Gli inquirenti lavorano per accertare, più nel dettaglio, l’entità delle somme sottratte anche alla famiglia dell’uomo che in un disperato atto, conseguenza estrema del progetto criminale messo in piedi dalla coppia di Mistretta, Acatincai Gabriel e Grazia Maria Di Marco, si è tolto la vita lo scorso 15 febbraio a Santo Stefano di Camastra.
Dalle indagini è emerso che il suicida nel tempo richiedeva soldi anche ai propri familiari. Implorava continui prestiti alla madre e alla sorella dicendo loro che sarebbero servite per le gravi malattie del figlio – residente con l’ex moglie in Brasile – vittima di incidente invalidante. Soldi che – secondo gli inquirenti – finivano nelle tasche della giovane coppia mistrettese. La madre e la sorella, valutata il fine e l’importanza della richiesta, non negarono mai aiuto al proprio familiare, arrivando fino a vendere tutto ciò che avevano nella loro disponibilità ed indebitandosi all’inverosimile. I due indagati erano riusciti a plagiare a tal punto la vittima che riuscivano a convincerlo a commettere ogni genere di reato, costringendolo persino a riprendere le azioni criminose con il proprio telefonino.
La coppia – emerge dalla minuziosa attività investigativa – aveva carpito la fiducia della vittima molto tempo prima. Infatti nel gennaio 2019 pare che marito e moglie – oggi ai domiciliari – avrebbero rubato l’oro in possesso della vittima per rivenderlo ad un “compro oro” e poi, incassato il denaro della ricettazione, si sono adoperati per far credere all’uomo che a compiere il gesto criminale fosse stata una terza persona, riuscendo così ad ottenere la fiducia dall’uomo
E’ stato possibile accertare che la vittima – a Santo Stefano di Camastra conosciuto con il soprannome di “lo svizzero” – dopo essere già stato ridotto in rovina, lo scorso gennaio – circa un mese prima dell’atto estremo volontario che lo ha portato alla morte – tentava il suicidio, ingerendo una grossa quantità di psicofarmaci, per il quale venne richiesto l’intervento sanitario della guardia medica.
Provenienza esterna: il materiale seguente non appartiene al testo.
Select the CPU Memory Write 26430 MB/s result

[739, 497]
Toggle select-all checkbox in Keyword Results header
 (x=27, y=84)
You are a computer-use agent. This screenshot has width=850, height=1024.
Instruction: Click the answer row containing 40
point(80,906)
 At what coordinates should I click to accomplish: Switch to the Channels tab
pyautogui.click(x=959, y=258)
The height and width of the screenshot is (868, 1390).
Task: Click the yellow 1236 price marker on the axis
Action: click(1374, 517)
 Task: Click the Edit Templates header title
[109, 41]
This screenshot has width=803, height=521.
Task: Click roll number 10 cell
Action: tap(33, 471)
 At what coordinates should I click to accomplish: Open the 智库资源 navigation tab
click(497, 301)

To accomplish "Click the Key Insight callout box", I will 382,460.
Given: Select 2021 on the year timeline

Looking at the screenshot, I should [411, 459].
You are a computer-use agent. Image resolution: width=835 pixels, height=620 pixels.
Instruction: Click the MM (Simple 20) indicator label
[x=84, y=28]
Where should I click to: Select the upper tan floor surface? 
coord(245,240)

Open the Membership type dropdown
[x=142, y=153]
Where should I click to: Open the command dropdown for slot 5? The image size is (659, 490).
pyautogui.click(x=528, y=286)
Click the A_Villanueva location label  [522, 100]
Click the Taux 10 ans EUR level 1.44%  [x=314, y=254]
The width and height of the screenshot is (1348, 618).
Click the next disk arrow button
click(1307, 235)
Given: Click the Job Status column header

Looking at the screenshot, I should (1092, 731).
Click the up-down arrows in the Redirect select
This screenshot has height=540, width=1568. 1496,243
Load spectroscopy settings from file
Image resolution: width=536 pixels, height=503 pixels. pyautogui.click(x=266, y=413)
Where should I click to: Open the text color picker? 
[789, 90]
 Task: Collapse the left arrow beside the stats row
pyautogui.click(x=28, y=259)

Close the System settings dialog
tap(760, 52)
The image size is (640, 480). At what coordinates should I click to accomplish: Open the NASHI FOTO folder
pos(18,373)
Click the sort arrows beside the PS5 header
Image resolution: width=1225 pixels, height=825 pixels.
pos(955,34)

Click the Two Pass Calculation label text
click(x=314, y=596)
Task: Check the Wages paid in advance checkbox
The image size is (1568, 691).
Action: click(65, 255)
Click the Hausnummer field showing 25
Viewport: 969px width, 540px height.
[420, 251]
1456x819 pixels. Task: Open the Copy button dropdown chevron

L’indagata Grazia Maria Di Marco si sarebbe spacciata telefonicamente per la cognata, sia tramite messaggistica che con fugaci telefonate nelle quali parlava sottovoce per non farsi riconoscere – da qui il capo d’accusa, mosso nei suoi confronti dalla Procura di Patti, “sostituzione di persona.” Nel corso dell’anno precedente – è stato accertato – i due mistrettesi avrebbero convinto la vittima che a breve si sarebbe potuto sposare con la donna amata – ovviamente ignara di tutto – tutto ciò per spillare all’uomo gli ultimi residui di denaro ricavati dalla vendita di un immobile sito nella Città delle Ceramiche.
Acatincai Gabriel e Grazia Maria Di Marco dovranno adesso rispondere, davanti ai giudici del Tribunale di Patti di : estorsione aggravata in concorso, morte come conseguenza di altro delitto, sostituzione di persona e ricettazione in concorso.
A breve gli interrogatori di garanzia.